USCDataScience / sparkler

Spark-Crawler: Apache Nutch-like crawler that runs on Apache Spark.
http://irds.usc.edu/sparkler/
Apache License 2.0
410 stars 143 forks source link

Add fetcher-default as a plugin #181

Open balashashanka opened 4 years ago

balashashanka commented 4 years ago

Currently the fetcher default is in package edu.usc.irds.sparkler.util, this issue is to move this as a plugin.

balashashanka commented 4 years ago

Started working on this will be creating a pull request soon.

thammegowda commented 4 years ago

Thanks. we kept the default implementation in the sparkler-app itself for a few simplifications.

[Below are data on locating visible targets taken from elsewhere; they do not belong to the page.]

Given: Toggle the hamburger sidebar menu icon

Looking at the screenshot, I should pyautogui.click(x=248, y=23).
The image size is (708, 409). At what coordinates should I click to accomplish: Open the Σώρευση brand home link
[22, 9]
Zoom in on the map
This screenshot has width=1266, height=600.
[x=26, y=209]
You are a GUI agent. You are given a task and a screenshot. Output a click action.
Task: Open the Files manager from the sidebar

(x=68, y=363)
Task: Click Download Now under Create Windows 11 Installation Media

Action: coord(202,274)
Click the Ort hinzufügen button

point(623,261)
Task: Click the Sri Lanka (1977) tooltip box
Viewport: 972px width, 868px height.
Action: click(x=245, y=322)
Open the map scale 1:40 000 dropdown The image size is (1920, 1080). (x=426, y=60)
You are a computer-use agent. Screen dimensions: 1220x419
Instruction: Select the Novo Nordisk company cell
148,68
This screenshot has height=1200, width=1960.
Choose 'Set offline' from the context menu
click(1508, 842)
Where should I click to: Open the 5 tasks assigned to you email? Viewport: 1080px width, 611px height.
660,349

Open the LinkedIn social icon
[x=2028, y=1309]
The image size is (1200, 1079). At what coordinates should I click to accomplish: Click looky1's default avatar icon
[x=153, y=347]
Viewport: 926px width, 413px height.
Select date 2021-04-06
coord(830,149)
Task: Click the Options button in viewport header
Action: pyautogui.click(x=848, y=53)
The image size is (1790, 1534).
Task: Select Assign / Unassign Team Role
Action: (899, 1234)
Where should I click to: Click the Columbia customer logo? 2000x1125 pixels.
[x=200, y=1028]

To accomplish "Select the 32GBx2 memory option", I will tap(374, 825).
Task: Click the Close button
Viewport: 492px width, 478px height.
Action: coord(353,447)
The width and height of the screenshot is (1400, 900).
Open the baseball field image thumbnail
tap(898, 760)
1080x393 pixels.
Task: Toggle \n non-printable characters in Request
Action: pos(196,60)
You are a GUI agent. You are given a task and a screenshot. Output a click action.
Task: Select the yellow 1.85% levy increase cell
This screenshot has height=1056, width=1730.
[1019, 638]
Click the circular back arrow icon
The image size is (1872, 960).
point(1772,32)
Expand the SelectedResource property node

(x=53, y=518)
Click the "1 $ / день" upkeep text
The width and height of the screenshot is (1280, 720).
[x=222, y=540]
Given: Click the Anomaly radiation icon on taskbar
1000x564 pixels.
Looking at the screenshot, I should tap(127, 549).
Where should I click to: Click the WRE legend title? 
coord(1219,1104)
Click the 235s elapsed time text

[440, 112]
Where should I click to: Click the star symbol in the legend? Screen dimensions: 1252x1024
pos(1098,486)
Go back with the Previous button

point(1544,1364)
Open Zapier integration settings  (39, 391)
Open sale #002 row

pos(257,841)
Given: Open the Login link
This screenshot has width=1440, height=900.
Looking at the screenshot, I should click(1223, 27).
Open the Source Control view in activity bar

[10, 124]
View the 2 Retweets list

FYI, there are three fetcher plugins already if you want to test plugin loading (without having to develop a new one)https://github.com/USCDataScience/sparkler/tree/master/sparkler-plugins

That being said, all improvements are welcomed. just trying to make it easy for you.

balashashanka commented 4 years ago

Hi I saw this is as one of the the TODO's in the code so thought it would be a good start. But i could work on other things if this plugin is not in priority.

thammegowda commented 4 years ago

You were facing an issue regarding deployment of plugins on sparkler cluster, right?
I suggest resolving that as a start.